> PEDIDO APRESENTADO A: Indique se cada afirmação está de acordo com o texto sobre o Iraque, respondendo sim ou não e citando textualmente as palavras que o decidem: (i) Paul Bremer chefia a Autoridade Provisória da Coligação; (ii) segundo a posição oficial, as tropas americanas deixam o Iraque de imediato; (iii) a polícia iraquiana será recrutada e treinada pela Autoridade Provisória da Coligação.
> PEDIDO APRESENTADO B: Retome o texto sobre o Iraque a partir da última frase apresentada, redigindo um ou dois parágrafos que lhe deem seguimento.

> TEXTO EXTRAÍDO:
◆ ◆ ◆ ◆ ◆

Vamos saltar fora daqui!
Por detrás da folha de figueira de acelerar uma transferência de
poderes ordenada para um governo iraquiano, Washington prepara-se para cortar
com o Iraque e correr de lá para fora. Citando o editor do
New Yok Times
(Novembro 16): "É um bocado cínico dizer que o plano
é atirar a batata quente para qualquer iraquiano que a queira apanhar.
Mas a Casa Branca está a mudar muito".
Ninguém em Washington está disposto a aceitar isso. A
posição oficial da administração Bush
lançada durante a repentina visita de Paul Bremer, chefe da Autoridade
Provisória da Coligação, há quinze dias a
Washington, é que tem de haver uma retirada ordenada. Esta
organização vai alargar a base do Conselho governamental e
transformá-lo num governo provisório para o qual serão
transferidos gradualmente mais e mais poderes. Vai fazer
eleições e nomear os membros, para uma assembleia constituinte
que vai redigir uma constituição sob a qual serão feitas
eleições e eleger um governo democrático.
Esse governo vai funcionar com o auxílio da polícia iraquiana e
um pequeno exército, ambos recrutados e treinados pela Autoridade
Provisória da Coligação. Tropas americanas ficam no
Iraque para manter a ordem e dar tempo ao novo governo para firmar-se, mas em
número cada vez menor. As Nações Unidas irão
progressivamente receber as tarefas e tropas de outros países
tomarão o lugar das tropas americanas. No devido tempo, surgirá
um Iraque totalmente democrático, livre de Sadam Hussein e do seu regime
tirânico.

◆ ◆ ◆ ◆ ◆

[Registos de texto e de localização de elementos]

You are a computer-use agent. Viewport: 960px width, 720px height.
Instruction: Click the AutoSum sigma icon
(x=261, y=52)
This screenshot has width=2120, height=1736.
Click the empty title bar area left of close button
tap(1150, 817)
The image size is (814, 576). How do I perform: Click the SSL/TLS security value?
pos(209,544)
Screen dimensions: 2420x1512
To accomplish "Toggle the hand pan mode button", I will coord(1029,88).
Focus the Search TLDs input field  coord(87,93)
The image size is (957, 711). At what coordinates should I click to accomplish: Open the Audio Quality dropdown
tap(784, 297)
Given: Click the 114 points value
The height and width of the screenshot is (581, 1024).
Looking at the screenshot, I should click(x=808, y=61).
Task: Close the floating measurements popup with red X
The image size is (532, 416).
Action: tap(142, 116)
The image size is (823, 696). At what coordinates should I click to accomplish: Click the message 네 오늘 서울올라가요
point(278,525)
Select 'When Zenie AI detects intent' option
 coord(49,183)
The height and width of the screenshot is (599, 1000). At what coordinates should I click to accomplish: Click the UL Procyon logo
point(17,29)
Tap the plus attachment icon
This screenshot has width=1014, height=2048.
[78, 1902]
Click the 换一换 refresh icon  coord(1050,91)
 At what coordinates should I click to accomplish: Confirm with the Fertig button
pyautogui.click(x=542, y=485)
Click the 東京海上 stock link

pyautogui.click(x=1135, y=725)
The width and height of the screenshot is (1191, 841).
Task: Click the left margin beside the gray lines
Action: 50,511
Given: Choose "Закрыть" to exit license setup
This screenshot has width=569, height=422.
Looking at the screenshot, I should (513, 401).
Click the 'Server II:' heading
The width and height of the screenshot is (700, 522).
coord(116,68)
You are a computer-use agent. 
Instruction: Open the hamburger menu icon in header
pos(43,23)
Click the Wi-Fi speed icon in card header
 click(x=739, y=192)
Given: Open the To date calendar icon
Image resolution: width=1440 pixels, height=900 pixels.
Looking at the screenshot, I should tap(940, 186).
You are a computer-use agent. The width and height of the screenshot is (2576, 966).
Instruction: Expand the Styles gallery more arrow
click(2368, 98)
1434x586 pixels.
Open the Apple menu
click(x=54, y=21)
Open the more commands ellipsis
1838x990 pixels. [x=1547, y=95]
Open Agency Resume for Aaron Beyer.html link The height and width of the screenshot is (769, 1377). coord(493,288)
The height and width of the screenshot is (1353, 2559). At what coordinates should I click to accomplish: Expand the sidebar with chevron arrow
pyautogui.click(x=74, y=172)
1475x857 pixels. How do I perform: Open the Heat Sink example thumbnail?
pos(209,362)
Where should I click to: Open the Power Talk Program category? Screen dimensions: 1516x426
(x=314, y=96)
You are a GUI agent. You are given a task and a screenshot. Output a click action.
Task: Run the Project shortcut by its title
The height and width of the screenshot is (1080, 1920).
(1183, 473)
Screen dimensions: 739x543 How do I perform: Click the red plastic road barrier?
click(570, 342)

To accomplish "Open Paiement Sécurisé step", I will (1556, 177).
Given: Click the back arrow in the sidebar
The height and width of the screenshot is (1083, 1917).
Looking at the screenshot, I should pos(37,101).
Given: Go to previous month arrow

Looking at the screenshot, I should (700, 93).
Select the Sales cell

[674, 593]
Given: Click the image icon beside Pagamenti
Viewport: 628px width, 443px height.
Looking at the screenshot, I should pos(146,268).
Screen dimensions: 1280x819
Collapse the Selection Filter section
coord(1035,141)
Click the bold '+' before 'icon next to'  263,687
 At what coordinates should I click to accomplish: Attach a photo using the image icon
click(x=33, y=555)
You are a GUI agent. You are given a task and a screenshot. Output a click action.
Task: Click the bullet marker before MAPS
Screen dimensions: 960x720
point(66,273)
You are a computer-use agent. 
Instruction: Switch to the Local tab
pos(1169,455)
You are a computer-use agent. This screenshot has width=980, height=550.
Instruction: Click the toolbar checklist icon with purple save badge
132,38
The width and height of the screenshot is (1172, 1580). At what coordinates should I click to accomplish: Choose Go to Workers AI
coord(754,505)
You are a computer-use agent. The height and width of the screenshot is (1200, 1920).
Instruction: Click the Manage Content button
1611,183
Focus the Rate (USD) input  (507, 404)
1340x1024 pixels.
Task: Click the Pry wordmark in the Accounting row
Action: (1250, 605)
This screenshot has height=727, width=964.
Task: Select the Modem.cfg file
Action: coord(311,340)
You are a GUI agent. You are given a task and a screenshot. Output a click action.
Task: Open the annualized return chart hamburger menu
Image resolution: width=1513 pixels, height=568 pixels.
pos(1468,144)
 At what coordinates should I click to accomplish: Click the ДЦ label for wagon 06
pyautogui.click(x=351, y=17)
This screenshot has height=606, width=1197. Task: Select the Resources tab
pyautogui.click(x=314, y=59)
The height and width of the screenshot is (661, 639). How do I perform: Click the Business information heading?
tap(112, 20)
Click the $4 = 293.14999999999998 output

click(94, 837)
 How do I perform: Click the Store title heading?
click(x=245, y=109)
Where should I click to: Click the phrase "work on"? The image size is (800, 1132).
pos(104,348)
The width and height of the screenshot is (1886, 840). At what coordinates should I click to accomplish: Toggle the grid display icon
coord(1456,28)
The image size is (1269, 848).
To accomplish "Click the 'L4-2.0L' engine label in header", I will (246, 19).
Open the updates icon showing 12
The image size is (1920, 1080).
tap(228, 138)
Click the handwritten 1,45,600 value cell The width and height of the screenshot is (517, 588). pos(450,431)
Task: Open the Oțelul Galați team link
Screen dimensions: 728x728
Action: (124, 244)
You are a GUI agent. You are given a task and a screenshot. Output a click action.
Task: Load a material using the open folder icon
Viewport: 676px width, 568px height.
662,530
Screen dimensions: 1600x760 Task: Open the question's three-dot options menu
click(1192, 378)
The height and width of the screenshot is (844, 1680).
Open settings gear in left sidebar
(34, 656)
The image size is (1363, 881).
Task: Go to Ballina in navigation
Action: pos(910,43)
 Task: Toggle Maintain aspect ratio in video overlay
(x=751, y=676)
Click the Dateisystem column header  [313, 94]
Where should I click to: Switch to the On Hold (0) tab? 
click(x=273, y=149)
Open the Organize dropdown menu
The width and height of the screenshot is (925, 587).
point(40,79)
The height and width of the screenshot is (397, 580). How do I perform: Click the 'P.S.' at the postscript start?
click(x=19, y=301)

◆ ◆ ◆ ◆ ◆

> RESPOSTA REDIGIDA A:
(i) Sim: "Paul Bremer, chefe da Autoridade Provisória da Coligação".
(ii) Não: "Tropas americanas ficam no Iraque para manter a ordem e dar tempo ao novo governo para firmar-se, mas em número cada vez menor".
(iii) Sim: "ambos recrutados e treinados pela Autoridade Provisória da Coligação".

> RESPOSTA REDIGIDA B:
O plano parece bom no papel. Mas o melhor dos planos pode ir por água
abaixo. Se os planificadores são sérios, levam isso em conta e
criam retaguardas e planos de contingência para imprevistos. O que torna
suspeito o plano da administração Bush é que não
existe tal provisão ou contingência. Pelo contrário,
há uma série de palhas ao vento que indicam que a
administração americana está farta do Iraque e irá
sair em Junho próximo a qualquer preço.
Um indicador pequeno mas eficaz foi a declaração do general que
chefia a 101ª divisão aérea dos Estados Unidos que patrulha a
fronteira com a
Síria, que só umas dezenas de combatentes estrangeiros se
infiltraram no Iraque. Isso contraria a declaração da Casa
Branca apenas um mês antes de que existiam entre 1000 a 3000 combatentes
estrangeiros no país. Isto fora afirmado por Bush em diversas
ocasiões. O mero facto de o general ter admitido isso demonstra que
Washington já não quer mais pretextos para justificar a
deslocação de grandes forças americanas de combate para o
Iraque. Pretende-se agora minimizar a afirmação de que a
Al-Qaeda se infiltrou no Iraque. Na realidade, Bush negou essas
ligações depois de ter martelado nessa ideia a fim de ganhar
apoios para esta guerra no Iraque.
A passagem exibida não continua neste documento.